By Keith Idec

LAS VEGAS – Diego De La Hoya passed what was supposed to be the toughest test of his four-year pro career surprisingly easily Saturday night.

The super bantamweight contender got off to a fast start against previously undefeated Randy Caballero, and appeared poised and in control throughout their 10-round bout. Mexico’s De La Hoya, a cousin of retired superstar-turned-promoter Oscar De La Hoya, won a unanimous decision as all three judges – Eric Cheek (98-92), Robert Hoyle (100-90) and Patricia Morse Jarman (98-92) – scored him the winner by comfortable margins.

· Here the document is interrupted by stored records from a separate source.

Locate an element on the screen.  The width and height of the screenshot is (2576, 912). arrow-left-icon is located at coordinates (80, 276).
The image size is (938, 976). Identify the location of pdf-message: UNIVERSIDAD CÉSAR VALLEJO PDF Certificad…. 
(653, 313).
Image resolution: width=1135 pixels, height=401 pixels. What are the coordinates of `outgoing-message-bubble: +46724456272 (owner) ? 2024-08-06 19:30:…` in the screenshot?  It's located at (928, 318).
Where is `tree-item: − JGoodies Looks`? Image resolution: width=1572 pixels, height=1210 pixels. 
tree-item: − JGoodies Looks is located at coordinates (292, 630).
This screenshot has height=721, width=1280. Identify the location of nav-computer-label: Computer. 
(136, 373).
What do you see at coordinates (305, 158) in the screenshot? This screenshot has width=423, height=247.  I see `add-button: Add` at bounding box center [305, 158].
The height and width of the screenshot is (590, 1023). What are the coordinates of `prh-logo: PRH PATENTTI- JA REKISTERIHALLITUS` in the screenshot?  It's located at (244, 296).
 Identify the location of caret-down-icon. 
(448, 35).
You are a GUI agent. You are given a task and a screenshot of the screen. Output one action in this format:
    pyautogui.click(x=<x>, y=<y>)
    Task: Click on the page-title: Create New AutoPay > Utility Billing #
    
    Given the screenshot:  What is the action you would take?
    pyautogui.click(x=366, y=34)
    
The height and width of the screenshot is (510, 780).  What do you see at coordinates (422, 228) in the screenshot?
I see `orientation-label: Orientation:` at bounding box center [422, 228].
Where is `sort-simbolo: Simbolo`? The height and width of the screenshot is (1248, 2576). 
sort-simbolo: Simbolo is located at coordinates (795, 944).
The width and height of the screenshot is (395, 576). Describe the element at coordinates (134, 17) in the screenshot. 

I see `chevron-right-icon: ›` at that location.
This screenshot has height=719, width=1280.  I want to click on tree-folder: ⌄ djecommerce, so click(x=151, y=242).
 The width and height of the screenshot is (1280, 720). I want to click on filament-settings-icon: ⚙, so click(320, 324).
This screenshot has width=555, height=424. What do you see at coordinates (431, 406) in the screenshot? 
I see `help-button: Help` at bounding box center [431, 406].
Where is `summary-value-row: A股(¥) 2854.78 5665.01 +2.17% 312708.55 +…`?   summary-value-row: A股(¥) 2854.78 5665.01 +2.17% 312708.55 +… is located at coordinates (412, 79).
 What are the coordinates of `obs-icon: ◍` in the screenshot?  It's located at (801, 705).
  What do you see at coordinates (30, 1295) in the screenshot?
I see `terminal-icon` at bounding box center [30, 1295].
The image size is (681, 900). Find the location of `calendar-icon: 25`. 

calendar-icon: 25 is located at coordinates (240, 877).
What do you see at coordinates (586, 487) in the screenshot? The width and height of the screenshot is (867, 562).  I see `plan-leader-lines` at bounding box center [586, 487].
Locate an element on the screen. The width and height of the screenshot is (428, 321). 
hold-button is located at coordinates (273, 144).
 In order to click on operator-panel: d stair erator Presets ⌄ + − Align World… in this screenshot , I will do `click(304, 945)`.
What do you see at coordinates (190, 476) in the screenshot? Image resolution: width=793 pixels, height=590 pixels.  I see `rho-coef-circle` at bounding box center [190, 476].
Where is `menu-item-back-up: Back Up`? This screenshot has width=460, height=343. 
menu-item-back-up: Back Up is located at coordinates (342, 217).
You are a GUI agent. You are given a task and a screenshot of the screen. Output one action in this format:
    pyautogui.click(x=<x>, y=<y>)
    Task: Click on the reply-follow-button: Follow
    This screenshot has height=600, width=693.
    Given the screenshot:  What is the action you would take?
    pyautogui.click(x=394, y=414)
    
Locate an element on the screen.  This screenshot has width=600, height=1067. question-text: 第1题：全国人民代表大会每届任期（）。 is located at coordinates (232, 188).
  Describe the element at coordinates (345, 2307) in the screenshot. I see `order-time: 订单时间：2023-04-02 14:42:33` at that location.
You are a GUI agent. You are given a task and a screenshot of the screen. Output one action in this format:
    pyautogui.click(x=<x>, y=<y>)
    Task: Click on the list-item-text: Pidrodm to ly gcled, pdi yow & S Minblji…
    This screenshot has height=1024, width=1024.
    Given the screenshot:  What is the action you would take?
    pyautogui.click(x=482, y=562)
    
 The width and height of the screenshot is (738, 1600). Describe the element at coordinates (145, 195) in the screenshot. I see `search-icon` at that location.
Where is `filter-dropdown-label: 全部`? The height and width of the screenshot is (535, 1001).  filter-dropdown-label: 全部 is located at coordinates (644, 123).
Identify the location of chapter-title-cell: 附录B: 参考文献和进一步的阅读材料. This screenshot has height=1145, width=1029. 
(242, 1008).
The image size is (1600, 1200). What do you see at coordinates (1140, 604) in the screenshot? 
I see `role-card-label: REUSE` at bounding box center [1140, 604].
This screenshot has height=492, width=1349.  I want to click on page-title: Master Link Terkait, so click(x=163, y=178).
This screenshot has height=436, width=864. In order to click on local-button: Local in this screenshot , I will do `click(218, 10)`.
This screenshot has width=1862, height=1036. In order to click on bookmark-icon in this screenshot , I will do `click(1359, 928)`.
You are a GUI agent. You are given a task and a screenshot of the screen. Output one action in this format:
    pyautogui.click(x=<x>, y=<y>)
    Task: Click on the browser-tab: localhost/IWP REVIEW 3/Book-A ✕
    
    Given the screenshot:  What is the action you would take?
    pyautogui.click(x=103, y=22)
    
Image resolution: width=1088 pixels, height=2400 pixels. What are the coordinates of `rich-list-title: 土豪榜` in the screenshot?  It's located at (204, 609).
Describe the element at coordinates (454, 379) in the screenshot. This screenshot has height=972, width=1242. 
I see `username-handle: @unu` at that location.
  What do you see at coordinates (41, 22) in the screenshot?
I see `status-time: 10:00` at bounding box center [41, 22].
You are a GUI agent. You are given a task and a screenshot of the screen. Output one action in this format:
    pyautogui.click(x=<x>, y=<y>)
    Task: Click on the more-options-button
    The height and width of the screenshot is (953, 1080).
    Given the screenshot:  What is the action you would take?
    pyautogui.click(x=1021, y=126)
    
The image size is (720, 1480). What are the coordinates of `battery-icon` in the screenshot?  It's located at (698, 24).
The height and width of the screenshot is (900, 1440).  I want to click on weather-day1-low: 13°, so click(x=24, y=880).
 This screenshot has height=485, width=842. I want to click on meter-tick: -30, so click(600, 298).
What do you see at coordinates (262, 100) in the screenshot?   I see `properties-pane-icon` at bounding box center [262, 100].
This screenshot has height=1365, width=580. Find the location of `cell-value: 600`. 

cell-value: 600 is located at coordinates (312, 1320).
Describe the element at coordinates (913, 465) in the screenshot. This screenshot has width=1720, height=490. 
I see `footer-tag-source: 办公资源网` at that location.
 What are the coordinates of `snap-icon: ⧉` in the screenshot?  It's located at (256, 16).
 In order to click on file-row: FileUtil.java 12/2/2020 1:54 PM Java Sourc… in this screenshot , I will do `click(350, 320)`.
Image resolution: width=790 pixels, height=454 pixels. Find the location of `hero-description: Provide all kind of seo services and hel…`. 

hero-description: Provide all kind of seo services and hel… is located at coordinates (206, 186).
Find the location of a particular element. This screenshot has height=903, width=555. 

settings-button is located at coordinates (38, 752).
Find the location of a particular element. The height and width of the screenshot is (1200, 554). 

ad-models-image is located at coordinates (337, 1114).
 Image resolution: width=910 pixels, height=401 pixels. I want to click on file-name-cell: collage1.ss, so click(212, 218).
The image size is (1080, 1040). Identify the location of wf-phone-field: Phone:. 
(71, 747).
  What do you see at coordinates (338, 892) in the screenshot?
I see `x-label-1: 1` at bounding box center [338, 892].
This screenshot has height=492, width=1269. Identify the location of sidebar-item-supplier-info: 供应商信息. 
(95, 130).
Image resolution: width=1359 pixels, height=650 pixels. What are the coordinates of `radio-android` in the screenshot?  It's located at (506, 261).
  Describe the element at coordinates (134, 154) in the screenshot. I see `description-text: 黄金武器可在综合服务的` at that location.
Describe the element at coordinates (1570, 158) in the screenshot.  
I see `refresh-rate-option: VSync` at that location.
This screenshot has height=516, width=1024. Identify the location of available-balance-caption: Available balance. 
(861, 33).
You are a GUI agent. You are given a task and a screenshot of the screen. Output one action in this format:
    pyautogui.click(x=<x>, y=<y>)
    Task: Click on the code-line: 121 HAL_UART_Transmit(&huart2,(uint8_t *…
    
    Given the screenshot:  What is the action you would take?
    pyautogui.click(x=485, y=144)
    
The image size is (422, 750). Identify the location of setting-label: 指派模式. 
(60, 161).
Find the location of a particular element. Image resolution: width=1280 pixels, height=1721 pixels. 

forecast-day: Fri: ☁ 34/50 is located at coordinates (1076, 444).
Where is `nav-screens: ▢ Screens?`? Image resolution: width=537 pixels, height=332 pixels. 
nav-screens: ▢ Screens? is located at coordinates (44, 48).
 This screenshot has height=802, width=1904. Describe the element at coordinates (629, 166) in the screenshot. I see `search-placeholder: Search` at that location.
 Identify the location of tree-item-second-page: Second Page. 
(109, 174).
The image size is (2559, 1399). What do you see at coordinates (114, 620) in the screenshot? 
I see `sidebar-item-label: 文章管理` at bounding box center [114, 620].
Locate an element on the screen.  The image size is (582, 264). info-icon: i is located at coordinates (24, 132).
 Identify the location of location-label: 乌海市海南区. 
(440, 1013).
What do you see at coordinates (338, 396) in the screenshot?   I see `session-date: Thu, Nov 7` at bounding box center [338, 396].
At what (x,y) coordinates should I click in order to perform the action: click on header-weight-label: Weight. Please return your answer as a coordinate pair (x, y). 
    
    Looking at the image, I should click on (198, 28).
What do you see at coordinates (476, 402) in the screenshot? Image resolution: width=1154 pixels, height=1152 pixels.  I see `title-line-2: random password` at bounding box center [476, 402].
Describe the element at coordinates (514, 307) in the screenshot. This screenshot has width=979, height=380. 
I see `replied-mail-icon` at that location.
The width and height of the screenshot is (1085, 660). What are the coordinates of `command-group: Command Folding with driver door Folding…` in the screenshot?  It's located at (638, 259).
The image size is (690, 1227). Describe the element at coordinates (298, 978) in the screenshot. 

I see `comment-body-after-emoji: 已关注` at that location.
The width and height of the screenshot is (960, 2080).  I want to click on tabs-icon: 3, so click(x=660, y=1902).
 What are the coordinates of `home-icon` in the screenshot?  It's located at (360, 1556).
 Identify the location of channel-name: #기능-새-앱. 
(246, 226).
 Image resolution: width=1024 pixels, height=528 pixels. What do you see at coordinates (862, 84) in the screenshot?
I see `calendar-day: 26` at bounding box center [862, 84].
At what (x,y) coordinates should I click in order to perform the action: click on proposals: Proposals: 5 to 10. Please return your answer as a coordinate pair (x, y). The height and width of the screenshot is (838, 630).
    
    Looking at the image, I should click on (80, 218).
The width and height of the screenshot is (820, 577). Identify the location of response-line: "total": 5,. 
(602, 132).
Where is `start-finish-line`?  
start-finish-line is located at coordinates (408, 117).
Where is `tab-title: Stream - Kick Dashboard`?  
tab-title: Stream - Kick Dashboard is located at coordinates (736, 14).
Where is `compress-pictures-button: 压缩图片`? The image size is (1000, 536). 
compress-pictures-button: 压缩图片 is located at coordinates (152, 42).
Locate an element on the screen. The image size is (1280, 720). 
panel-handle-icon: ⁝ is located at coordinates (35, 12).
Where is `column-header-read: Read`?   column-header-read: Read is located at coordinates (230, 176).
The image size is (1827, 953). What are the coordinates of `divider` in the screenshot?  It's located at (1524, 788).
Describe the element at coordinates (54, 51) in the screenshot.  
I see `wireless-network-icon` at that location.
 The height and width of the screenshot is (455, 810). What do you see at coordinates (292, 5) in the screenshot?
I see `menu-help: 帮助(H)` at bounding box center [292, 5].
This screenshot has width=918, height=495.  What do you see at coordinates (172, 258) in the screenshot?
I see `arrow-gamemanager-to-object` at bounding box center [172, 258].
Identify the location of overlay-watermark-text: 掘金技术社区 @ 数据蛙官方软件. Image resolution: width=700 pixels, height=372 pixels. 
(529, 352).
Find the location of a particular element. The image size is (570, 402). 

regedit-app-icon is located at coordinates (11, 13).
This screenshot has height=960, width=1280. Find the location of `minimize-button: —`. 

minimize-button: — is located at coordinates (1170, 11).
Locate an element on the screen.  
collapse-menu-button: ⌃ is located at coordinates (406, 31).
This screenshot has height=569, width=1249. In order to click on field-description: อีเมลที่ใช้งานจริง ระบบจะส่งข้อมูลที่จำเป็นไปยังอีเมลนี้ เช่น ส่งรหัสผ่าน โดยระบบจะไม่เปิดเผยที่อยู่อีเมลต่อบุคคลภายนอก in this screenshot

The 23-year-old De La Hoya improved to 20-0 and won the NABF 122-pound championship from Caballero. Caballero (24-1, 14 KOs), of Coachella, California, had hoped defeat De La Hoya and rejuvenate his career nearly two years after he lost his IBF bantamweight title on the scale.

Caballero connected with several flush punches in the 10th round, but it was far too little, far too late.

De La Hoya spent the ninth round bombarding a game-but-beaten Caballero with right hands and left hooks. An overhand right to the side of Caballero’s jaw was his most effective punch in those three minutes.

By the eighth round, De La Hoya showed he was in complete command of the fight. He landed multiple combinations that snapped back Caballero’s head in the final 30 seconds of the eighth.

De La Hoya landed a hard left hand to Caballero’s body that made Caballero backtrack around the midway point of the seventh round.

An accidental clash of heads hurt Caballero in the fifth round. Caballero backed into ropes after it happened, but he was able to recover quickly.

The accidental head-butt also appeared to be the cause of swelling beneath Caballero’s left eye.

In the previous round, De La Hoya caught Caballero with a hard, overhand right just before its halfway point. Caballero connected with an effective right hand of his own a little later in the fourth, perhaps .

De La Hoya landed a crisp combination in the middle of the third round. He also connected with a left hook and two right hands later in the third, and moved out of harm’s way before Caballero could come back with shots of his own.

De La Hoya got off to a fast start by landing left hooks and right hands in the first two rounds.